*Dataset:*

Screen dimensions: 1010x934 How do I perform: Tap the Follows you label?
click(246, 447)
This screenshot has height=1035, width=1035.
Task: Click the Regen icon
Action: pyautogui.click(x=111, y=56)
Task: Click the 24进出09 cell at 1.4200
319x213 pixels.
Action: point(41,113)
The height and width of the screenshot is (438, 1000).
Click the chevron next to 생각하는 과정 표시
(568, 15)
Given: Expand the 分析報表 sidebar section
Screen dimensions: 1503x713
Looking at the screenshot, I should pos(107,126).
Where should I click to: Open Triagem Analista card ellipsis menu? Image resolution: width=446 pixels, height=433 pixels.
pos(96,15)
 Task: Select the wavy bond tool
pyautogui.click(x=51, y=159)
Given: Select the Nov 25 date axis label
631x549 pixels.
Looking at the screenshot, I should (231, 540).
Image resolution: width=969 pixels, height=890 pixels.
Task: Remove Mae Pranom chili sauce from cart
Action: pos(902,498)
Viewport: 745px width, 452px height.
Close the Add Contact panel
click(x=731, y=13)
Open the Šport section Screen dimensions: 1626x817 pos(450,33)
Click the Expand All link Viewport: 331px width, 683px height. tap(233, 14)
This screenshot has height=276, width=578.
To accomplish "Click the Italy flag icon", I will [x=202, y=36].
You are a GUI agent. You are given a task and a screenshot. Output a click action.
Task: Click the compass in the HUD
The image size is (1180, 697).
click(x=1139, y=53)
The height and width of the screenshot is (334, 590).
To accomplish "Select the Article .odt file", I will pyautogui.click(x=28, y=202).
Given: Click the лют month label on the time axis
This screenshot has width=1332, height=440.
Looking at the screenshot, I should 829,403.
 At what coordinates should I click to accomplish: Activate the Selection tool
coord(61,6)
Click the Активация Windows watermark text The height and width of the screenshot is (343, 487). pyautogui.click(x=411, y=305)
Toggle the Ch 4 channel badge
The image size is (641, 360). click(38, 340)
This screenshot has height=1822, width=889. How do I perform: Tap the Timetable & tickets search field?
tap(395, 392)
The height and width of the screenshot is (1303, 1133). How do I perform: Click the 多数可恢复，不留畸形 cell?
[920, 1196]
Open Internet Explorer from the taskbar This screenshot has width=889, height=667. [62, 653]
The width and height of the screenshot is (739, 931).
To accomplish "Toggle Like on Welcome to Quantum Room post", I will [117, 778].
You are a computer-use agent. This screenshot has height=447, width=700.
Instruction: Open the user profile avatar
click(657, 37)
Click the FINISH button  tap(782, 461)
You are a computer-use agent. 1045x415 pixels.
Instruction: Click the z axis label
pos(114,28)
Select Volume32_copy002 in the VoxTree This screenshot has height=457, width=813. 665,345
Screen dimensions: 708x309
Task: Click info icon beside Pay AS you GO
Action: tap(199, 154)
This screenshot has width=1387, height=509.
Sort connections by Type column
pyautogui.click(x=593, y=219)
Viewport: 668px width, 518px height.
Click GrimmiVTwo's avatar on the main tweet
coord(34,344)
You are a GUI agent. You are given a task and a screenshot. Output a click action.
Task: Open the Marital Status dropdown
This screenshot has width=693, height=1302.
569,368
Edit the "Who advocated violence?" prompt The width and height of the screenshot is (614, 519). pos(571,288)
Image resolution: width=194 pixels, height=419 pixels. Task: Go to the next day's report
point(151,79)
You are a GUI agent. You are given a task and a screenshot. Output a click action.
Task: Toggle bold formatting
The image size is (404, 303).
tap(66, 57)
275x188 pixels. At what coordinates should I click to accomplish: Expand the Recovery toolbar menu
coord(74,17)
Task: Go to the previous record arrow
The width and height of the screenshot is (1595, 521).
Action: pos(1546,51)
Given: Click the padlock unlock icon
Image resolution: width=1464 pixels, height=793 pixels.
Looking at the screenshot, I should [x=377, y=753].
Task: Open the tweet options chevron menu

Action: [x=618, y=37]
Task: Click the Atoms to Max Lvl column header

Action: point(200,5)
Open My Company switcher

*Work required:* Once you find the line containing "Given: Click the padlock unlock icon", copy it and every line after it through the end of the records, exactly as they stand.

*Final answer:*
Given: Click the padlock unlock icon
Image resolution: width=1464 pixels, height=793 pixels.
Looking at the screenshot, I should [x=377, y=753].
Task: Open the tweet options chevron menu

Action: [x=618, y=37]
Task: Click the Atoms to Max Lvl column header

Action: point(200,5)
Open My Company switcher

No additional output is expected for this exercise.